TEXTO DE ORIGEM:
No Lar havia também uma outra classe de colegas, não
solidárias com grupos específicos, reservadas, pouco simpáticas e rotuladas de
“informadoras da Pide”.
Depois, no meio destas duas contrastantes filosofias existiam todas as outras, a maioria, sem características diferenciadas e com conhecimentos muito
modestos em política, da qual eu fazia parte.
Porém, entre mim e a I. W. de Angola, chegou a haver uma
considerável afeição recíproca, suficiente para termos passado juntas uns dias de férias no
Algarve.
Deixei de a ver definitivamente durante o período de confrontos entre as Forças Armadas Portuguesas e as forças organizadas pelos movimentos de libertação das antigas províncias ultramarinas.
Soube, mais tarde, que as três tinham casado com figuras
relevantes dos governos dos novos Países.

DADOS DE ORIGEM:
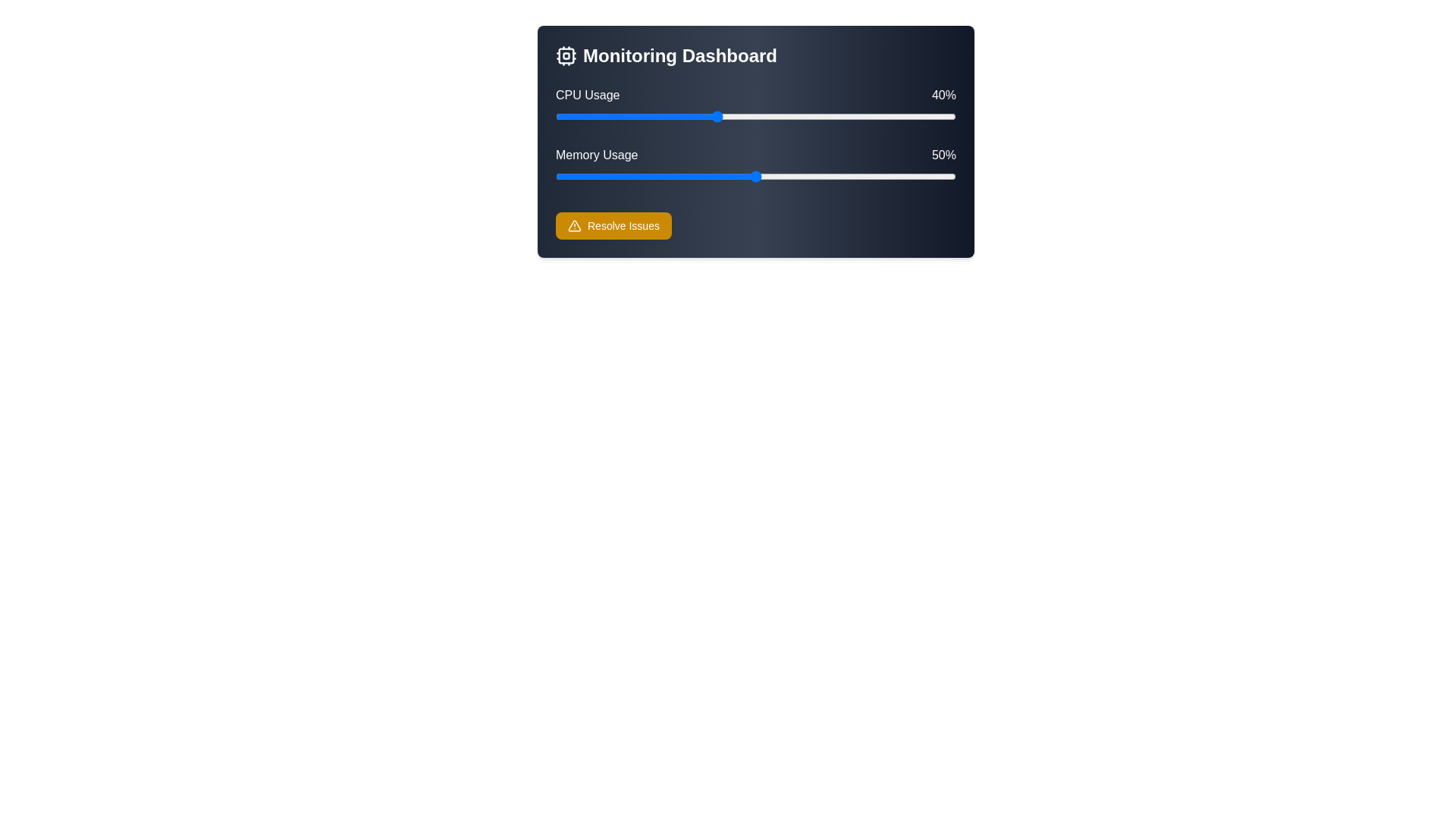  I want to click on CPU usage, so click(860, 116).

TAREFA PROPOSTA:
Responda a estas perguntas sobre o texto de origem:
1. Que rótulo recebia a classe de colegas descritas como reservadas e pouco simpáticas?
2. Em que região quem narra passou uns dias de férias com a I. W. de Angola?
3. Em que período quem narra deixou de ver definitivamente a I. W.?
Baseie-se somente no texto de origem.

RESPOSTA À TAREFA:
1. Eram rotuladas de "informadoras da Pide".
2. No Algarve.
3. No período de confrontos entre as Forças Armadas Portuguesas e as forças organizadas pelos movimentos de libertação das antigas províncias ultramarinas.